[发明专利]山羊乳腺上皮细胞的建系方法

摘要

本发明公开了一种山羊乳腺上皮细胞建系方法。该方法在取材上选用了妊娠期山羊乳房组织；采用组织快法在普通细胞培养皿进行原代培养，将组织块干涸培养时间适当延长；干涸培养结束后立即添加适量乳腺上皮细胞培养液，后期半量换液，直至细胞铺满皿底；通过胰酶差速消化法纯化乳腺上皮细胞；使用高密度连续传代培养法建立起山羊乳腺上皮细胞系并冷冻保存。所述普通细胞培养皿未使用胶原覆盖；乳腺上皮细胞培养液中仅添了FBS、ITS、EGF。
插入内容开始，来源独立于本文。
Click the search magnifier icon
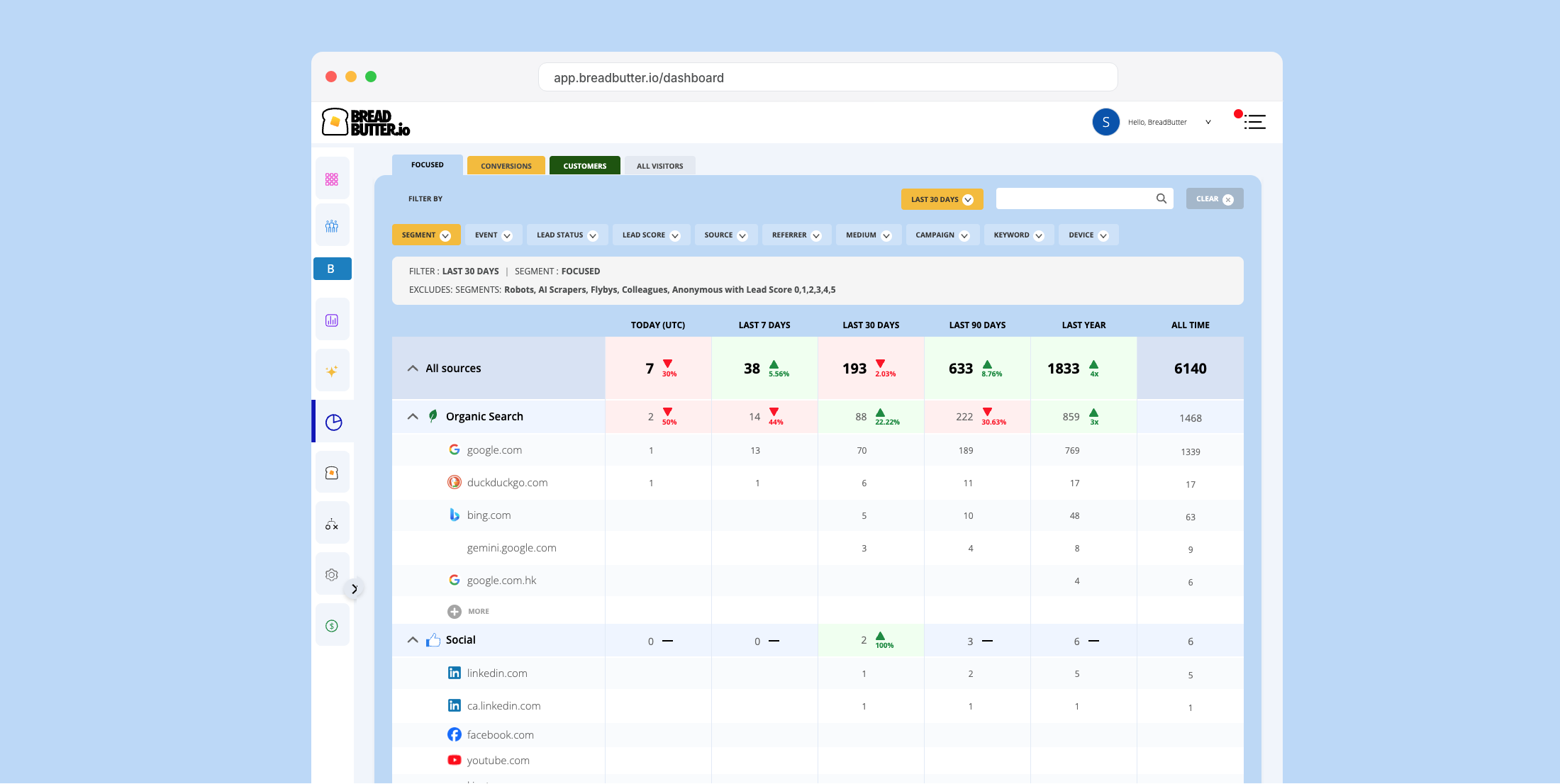 [1161, 198]
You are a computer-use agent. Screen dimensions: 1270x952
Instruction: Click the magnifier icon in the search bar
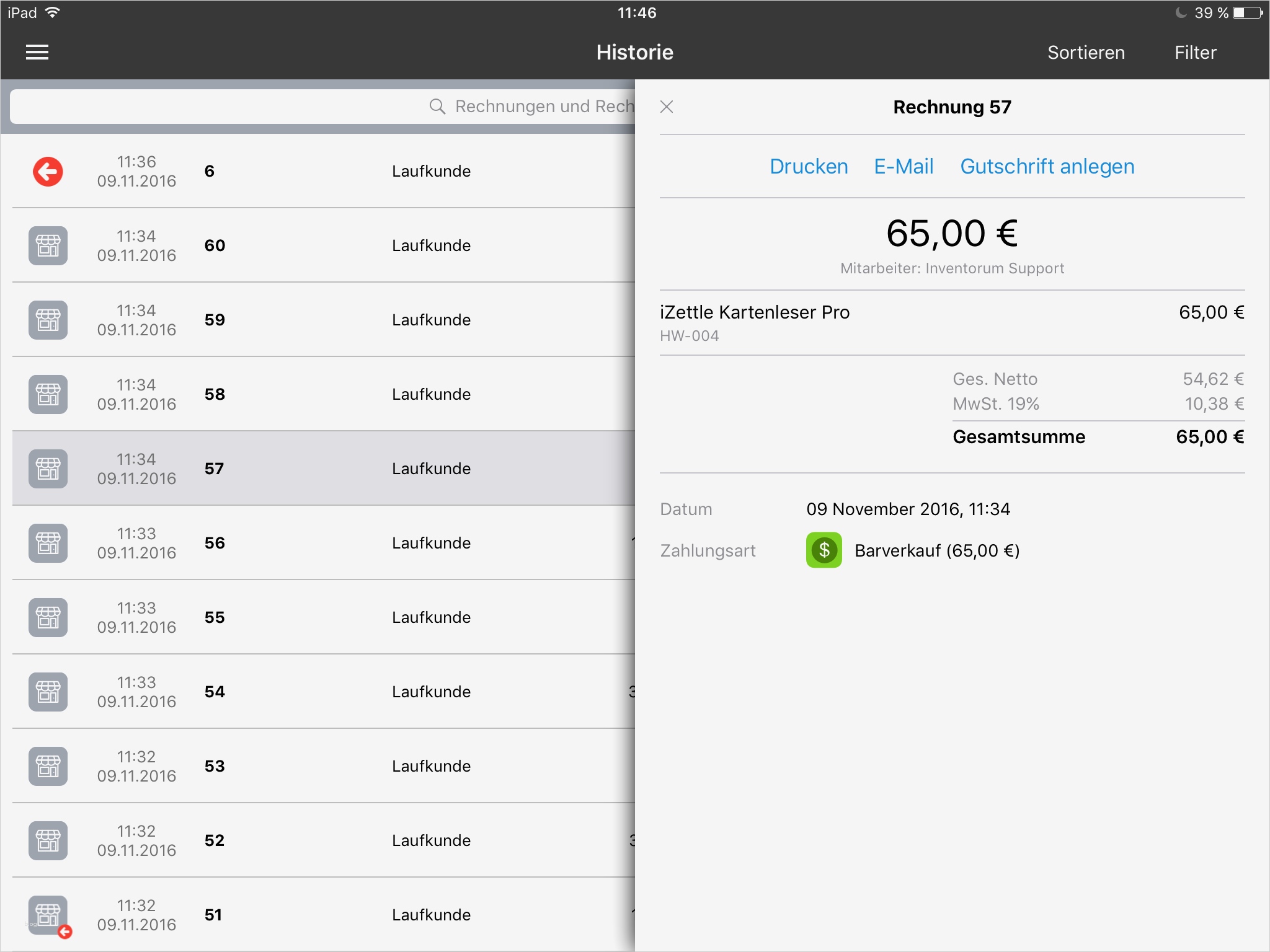click(437, 107)
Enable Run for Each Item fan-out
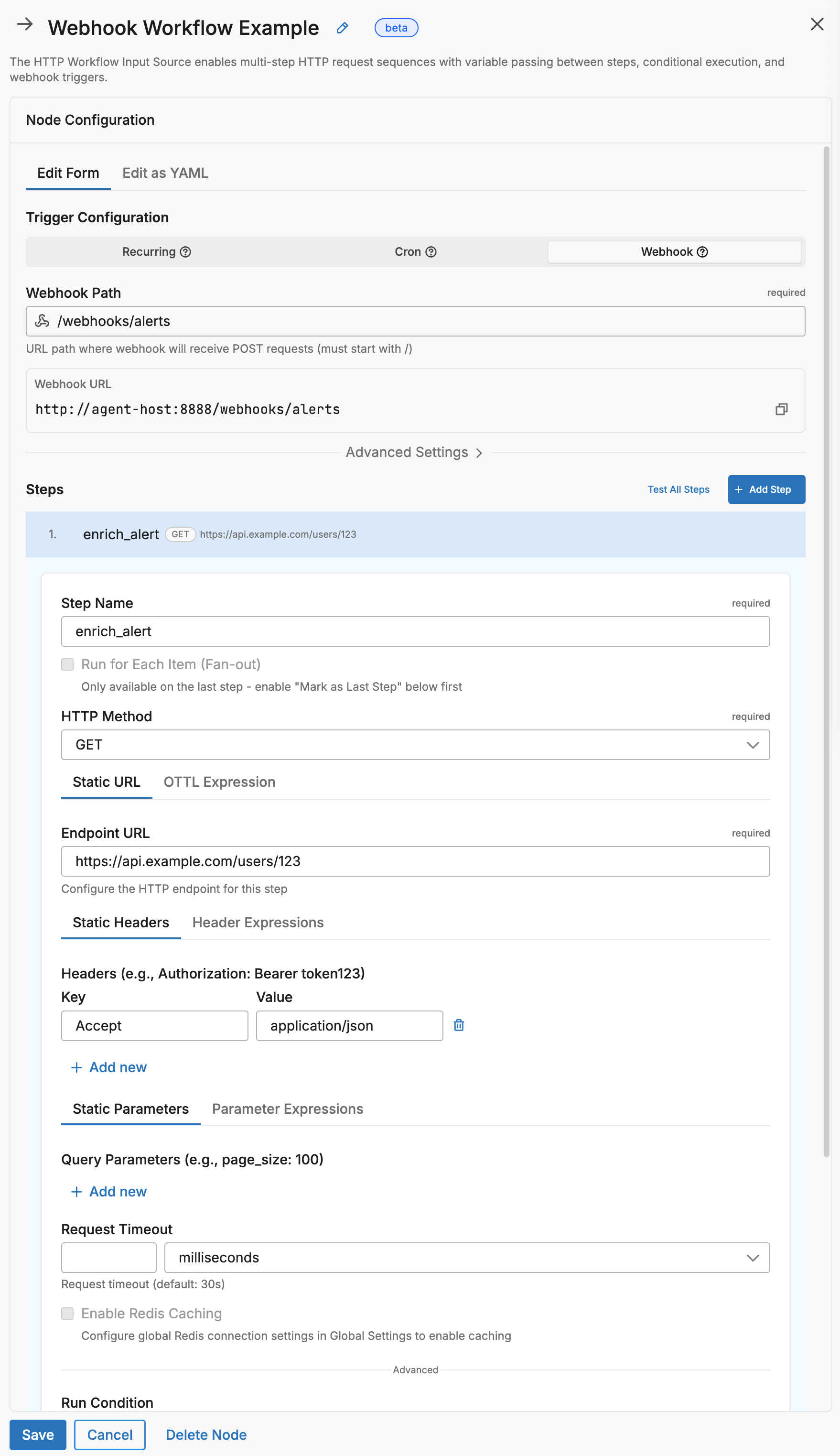Viewport: 840px width, 1456px height. pos(67,664)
本发明具有简单、高效、低成本的建立山羊乳腺上皮细胞系的优点，为开展山羊乳腺发育、泌乳调控机制、乳腺生物反应器等研究提供大量极易获得的材料。

主权项

一种山羊乳腺上皮细胞的建系方法，其特征在于，包括以下步骤：(一)山羊乳腺上皮细胞的分离(1)选用已经与妊娠期山羊相分离的乳房组织，经杀菌和清洗处理后放入含有青霉素和链霉素的DPBS溶液中进行洗涤，然后去除脂肪和结缔组织，留下白色颗粒状腺泡组织块，再放入含青霉素和链霉素的DPBS溶液中洗涤2遍，最后转入不含青霉素和链霉素的DPBS溶液洗涤一遍；(2)将适量组织块放入离心管，滴加数滴血清湿润，将其剪成1mm3小块，用移液器吸出适量的剪碎后组织均匀涂布于培养皿，间距保持1cm2左右；(3)37℃、5％CO2、饱和湿度下将培养皿倒扣干涸培养6～12h，期间勿翻动；(4)上述(3)倒扣干涸培养结束后，添加乳腺上皮细胞培养液，于37℃、5％CO2、饱和湿度下将培养皿正置培养；(5)自接种组织块24h后补加乳腺上皮细胞培养液至4～6ml，自接种组织块72h后补加乳腺上皮细胞培养液至8～10ml；以后每隔3d观察一次，注意观察细胞爬出情况及污染情况，并酌情换液；所述乳腺上皮细胞培养液的成分为：DMEM/F12+10％FBS+1％ITS+10ng/ml EGF；(二)山羊乳腺上皮细胞的纯化(6)当培养皿中贴壁混合细胞达到80～90％汇合时，吸弃培养基，用DPBS洗涤2遍；(7)加入乳腺上皮细胞消化液于37℃、5％CO2、饱和湿度下消化；所述 乳腺上皮细胞消化液的成分包括0.02％EDTA和0.25％Trypsin；(8)期间不断观察，当大部分成纤维细胞变圆且即将脱落时，迅速晃动培养皿用已有的消化液带下即将脱落的细胞，并用移液器吸尽；(9)迅速再次加入上述消化液于37℃、5％CO2、饱和湿度下消化；(10)期间不断观察，当大部分上皮样细胞即将脱落时，加入乳腺上皮细胞终止培养液终止消化；传代比例始终保持1∶2；所述乳腺上皮细胞终止液成分为：DMEM/F12+10％FBS；(11)重复(7)～(11)步骤，直至成纤维细胞去除干净；(三)山羊乳腺上皮细胞的传代培养(12)纯化后的乳腺上皮细胞铺满皿底80～90％时，加入所述乳腺上皮细胞消化液进行消化，消化时间以大部分上皮细胞变圆脱落为止，用所述乳腺上皮细胞终止液终止消化并离心、弃上清，传代比例始终保持1∶2；(四)山羊乳腺上皮细胞冻存(13)纯化后的乳腺上皮细胞长至90％，使用所述乳腺上皮细胞消化液消化，至大部分细胞变圆即将脱落时，用所述乳腺上皮细胞终止液终止消化并离心、弃上清；(14)使用提前37℃预热的乳腺上皮细胞冻存液重悬(15)中离心、弃上清后的细胞沉淀，每6cm皿冻存2管，每管分取0.2～0.5ml，冻存管放入含有新鲜异丙醇的冻存盒，‑80℃过夜，第二天早上转入液氮灌。